▶ **Required work**: Rename "Sheet1" to "Sheet2" wherever it occurs in the items below, and reproduce all other text unchanged.

▶ **Data records**:
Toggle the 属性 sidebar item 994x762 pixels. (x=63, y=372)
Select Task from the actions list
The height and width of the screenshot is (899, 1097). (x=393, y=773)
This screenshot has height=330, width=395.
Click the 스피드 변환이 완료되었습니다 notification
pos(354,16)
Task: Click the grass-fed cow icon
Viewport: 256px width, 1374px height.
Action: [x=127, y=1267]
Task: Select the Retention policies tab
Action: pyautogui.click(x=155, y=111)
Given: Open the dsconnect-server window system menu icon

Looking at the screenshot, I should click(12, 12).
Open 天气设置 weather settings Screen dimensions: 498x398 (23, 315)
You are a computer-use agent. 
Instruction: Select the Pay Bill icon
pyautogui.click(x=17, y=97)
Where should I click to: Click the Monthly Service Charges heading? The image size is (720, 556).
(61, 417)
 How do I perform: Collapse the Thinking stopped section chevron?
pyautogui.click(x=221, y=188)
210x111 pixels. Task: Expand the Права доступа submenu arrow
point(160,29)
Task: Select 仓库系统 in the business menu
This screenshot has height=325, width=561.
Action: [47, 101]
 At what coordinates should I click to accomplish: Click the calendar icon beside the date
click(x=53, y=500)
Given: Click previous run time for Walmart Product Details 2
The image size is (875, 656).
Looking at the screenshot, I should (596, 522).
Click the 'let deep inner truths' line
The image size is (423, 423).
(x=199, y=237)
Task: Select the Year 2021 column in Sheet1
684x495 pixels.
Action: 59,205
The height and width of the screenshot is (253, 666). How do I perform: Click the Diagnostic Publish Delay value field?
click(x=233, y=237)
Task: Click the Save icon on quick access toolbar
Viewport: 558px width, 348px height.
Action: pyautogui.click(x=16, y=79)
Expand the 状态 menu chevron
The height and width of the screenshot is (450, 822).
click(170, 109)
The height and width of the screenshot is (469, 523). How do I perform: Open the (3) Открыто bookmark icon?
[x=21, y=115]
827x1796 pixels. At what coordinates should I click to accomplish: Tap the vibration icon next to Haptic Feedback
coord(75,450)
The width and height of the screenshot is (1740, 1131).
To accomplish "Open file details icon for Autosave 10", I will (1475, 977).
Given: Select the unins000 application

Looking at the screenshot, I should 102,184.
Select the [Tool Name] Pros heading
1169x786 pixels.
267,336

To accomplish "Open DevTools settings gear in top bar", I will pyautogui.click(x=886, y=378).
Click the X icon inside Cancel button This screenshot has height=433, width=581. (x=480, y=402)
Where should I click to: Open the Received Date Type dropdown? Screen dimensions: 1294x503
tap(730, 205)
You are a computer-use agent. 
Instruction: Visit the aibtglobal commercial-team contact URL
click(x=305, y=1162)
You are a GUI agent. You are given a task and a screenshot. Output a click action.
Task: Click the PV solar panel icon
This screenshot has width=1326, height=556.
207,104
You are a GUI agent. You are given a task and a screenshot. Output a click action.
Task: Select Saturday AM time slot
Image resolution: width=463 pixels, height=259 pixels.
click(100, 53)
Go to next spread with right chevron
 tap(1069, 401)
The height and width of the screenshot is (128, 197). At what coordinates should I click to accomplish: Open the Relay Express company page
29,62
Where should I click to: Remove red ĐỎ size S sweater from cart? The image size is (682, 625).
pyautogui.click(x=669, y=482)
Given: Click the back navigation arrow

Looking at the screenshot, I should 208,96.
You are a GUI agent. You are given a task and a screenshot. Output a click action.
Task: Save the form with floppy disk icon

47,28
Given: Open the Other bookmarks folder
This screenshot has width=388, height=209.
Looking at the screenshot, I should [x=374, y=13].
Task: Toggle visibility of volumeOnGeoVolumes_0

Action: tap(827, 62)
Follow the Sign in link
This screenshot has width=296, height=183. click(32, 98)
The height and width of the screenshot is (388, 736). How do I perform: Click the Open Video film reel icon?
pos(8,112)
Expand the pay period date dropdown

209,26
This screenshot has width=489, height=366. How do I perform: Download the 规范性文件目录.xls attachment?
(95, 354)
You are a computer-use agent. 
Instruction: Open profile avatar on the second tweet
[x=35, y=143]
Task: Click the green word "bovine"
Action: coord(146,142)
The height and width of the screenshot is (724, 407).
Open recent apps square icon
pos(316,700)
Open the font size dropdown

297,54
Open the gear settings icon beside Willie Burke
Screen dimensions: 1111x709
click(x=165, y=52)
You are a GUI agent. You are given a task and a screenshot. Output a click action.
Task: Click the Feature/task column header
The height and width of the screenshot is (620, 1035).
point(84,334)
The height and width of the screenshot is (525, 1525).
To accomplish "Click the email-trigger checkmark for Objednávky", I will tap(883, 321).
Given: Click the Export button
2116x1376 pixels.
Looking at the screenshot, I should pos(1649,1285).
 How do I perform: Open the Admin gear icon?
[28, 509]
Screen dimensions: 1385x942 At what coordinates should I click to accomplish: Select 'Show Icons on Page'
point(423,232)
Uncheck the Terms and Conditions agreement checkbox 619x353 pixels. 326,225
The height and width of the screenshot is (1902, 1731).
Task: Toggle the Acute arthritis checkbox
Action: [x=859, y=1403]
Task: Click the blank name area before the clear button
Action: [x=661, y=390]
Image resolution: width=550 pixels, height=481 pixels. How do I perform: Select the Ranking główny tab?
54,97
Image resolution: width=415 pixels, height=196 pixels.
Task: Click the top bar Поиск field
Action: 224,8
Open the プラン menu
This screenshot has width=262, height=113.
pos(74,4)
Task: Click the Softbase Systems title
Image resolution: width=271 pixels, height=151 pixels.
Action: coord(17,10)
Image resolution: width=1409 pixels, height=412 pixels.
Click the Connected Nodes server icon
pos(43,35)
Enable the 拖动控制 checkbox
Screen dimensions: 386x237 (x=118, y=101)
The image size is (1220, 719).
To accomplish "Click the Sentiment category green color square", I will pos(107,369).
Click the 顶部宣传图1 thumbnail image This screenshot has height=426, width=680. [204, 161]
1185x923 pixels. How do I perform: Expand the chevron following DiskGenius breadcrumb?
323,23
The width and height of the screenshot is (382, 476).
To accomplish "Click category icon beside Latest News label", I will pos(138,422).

▶ **The completed task**:
Toggle the 属性 sidebar item 994x762 pixels. (x=63, y=372)
Select Task from the actions list
The height and width of the screenshot is (899, 1097). (x=393, y=773)
This screenshot has height=330, width=395.
Click the 스피드 변환이 완료되었습니다 notification
pos(354,16)
Task: Click the grass-fed cow icon
Viewport: 256px width, 1374px height.
Action: [x=127, y=1267]
Task: Select the Retention policies tab
Action: pyautogui.click(x=155, y=111)
Given: Open the dsconnect-server window system menu icon

Looking at the screenshot, I should click(12, 12).
Open 天气设置 weather settings Screen dimensions: 498x398 (23, 315)
You are a computer-use agent. 
Instruction: Select the Pay Bill icon
pyautogui.click(x=17, y=97)
Where should I click to: Click the Monthly Service Charges heading? The image size is (720, 556).
(61, 417)
 How do I perform: Collapse the Thinking stopped section chevron?
pyautogui.click(x=221, y=188)
210x111 pixels. Task: Expand the Права доступа submenu arrow
point(160,29)
Task: Select 仓库系统 in the business menu
This screenshot has height=325, width=561.
Action: [47, 101]
 At what coordinates should I click to accomplish: Click the calendar icon beside the date
click(x=53, y=500)
Given: Click previous run time for Walmart Product Details 2
The image size is (875, 656).
Looking at the screenshot, I should (596, 522).
Click the 'let deep inner truths' line
The image size is (423, 423).
(x=199, y=237)
Task: Select the Year 2021 column in Sheet2
684x495 pixels.
Action: 59,205
The height and width of the screenshot is (253, 666). How do I perform: Click the Diagnostic Publish Delay value field?
click(x=233, y=237)
Task: Click the Save icon on quick access toolbar
Viewport: 558px width, 348px height.
Action: pyautogui.click(x=16, y=79)
Expand the 状态 menu chevron
The height and width of the screenshot is (450, 822).
click(170, 109)
The height and width of the screenshot is (469, 523). How do I perform: Open the (3) Открыто bookmark icon?
[x=21, y=115]
827x1796 pixels. At what coordinates should I click to accomplish: Tap the vibration icon next to Haptic Feedback
coord(75,450)
The width and height of the screenshot is (1740, 1131).
To accomplish "Open file details icon for Autosave 10", I will (1475, 977).
Given: Select the unins000 application

Looking at the screenshot, I should 102,184.
Select the [Tool Name] Pros heading
1169x786 pixels.
267,336

To accomplish "Open DevTools settings gear in top bar", I will pyautogui.click(x=886, y=378).
Click the X icon inside Cancel button This screenshot has height=433, width=581. (x=480, y=402)
Where should I click to: Open the Received Date Type dropdown? Screen dimensions: 1294x503
tap(730, 205)
You are a computer-use agent. 
Instruction: Visit the aibtglobal commercial-team contact URL
click(x=305, y=1162)
You are a GUI agent. You are given a task and a screenshot. Output a click action.
Task: Click the PV solar panel icon
This screenshot has width=1326, height=556.
207,104
You are a GUI agent. You are given a task and a screenshot. Output a click action.
Task: Select Saturday AM time slot
Image resolution: width=463 pixels, height=259 pixels.
click(100, 53)
Go to next spread with right chevron
 tap(1069, 401)
The height and width of the screenshot is (128, 197). At what coordinates should I click to accomplish: Open the Relay Express company page
29,62
Where should I click to: Remove red ĐỎ size S sweater from cart? The image size is (682, 625).
pyautogui.click(x=669, y=482)
Given: Click the back navigation arrow

Looking at the screenshot, I should 208,96.
You are a GUI agent. You are given a task and a screenshot. Output a click action.
Task: Save the form with floppy disk icon

47,28
Given: Open the Other bookmarks folder
This screenshot has width=388, height=209.
Looking at the screenshot, I should [x=374, y=13].
Task: Toggle visibility of volumeOnGeoVolumes_0

Action: tap(827, 62)
Follow the Sign in link
This screenshot has width=296, height=183. click(32, 98)
The height and width of the screenshot is (388, 736). How do I perform: Click the Open Video film reel icon?
pos(8,112)
Expand the pay period date dropdown

209,26
This screenshot has width=489, height=366. How do I perform: Download the 规范性文件目录.xls attachment?
(95, 354)
You are a computer-use agent. 
Instruction: Open profile avatar on the second tweet
[x=35, y=143]
Task: Click the green word "bovine"
Action: coord(146,142)
The height and width of the screenshot is (724, 407).
Open recent apps square icon
pos(316,700)
Open the font size dropdown

297,54
Open the gear settings icon beside Willie Burke
Screen dimensions: 1111x709
click(x=165, y=52)
You are a GUI agent. You are given a task and a screenshot. Output a click action.
Task: Click the Feature/task column header
The height and width of the screenshot is (620, 1035).
point(84,334)
The height and width of the screenshot is (525, 1525).
To accomplish "Click the email-trigger checkmark for Objednávky", I will tap(883, 321).
Given: Click the Export button
2116x1376 pixels.
Looking at the screenshot, I should pos(1649,1285).
 How do I perform: Open the Admin gear icon?
[28, 509]
Screen dimensions: 1385x942 At what coordinates should I click to accomplish: Select 'Show Icons on Page'
point(423,232)
Uncheck the Terms and Conditions agreement checkbox 619x353 pixels. 326,225
The height and width of the screenshot is (1902, 1731).
Task: Toggle the Acute arthritis checkbox
Action: [x=859, y=1403]
Task: Click the blank name area before the clear button
Action: [x=661, y=390]
Image resolution: width=550 pixels, height=481 pixels. How do I perform: Select the Ranking główny tab?
54,97
Image resolution: width=415 pixels, height=196 pixels.
Task: Click the top bar Поиск field
Action: 224,8
Open the プラン menu
This screenshot has width=262, height=113.
pos(74,4)
Task: Click the Softbase Systems title
Image resolution: width=271 pixels, height=151 pixels.
Action: coord(17,10)
Image resolution: width=1409 pixels, height=412 pixels.
Click the Connected Nodes server icon
pos(43,35)
Enable the 拖动控制 checkbox
Screen dimensions: 386x237 (x=118, y=101)
The image size is (1220, 719).
To accomplish "Click the Sentiment category green color square", I will pos(107,369).
Click the 顶部宣传图1 thumbnail image This screenshot has height=426, width=680. [204, 161]
1185x923 pixels. How do I perform: Expand the chevron following DiskGenius breadcrumb?
323,23
The width and height of the screenshot is (382, 476).
To accomplish "Click category icon beside Latest News label", I will pos(138,422).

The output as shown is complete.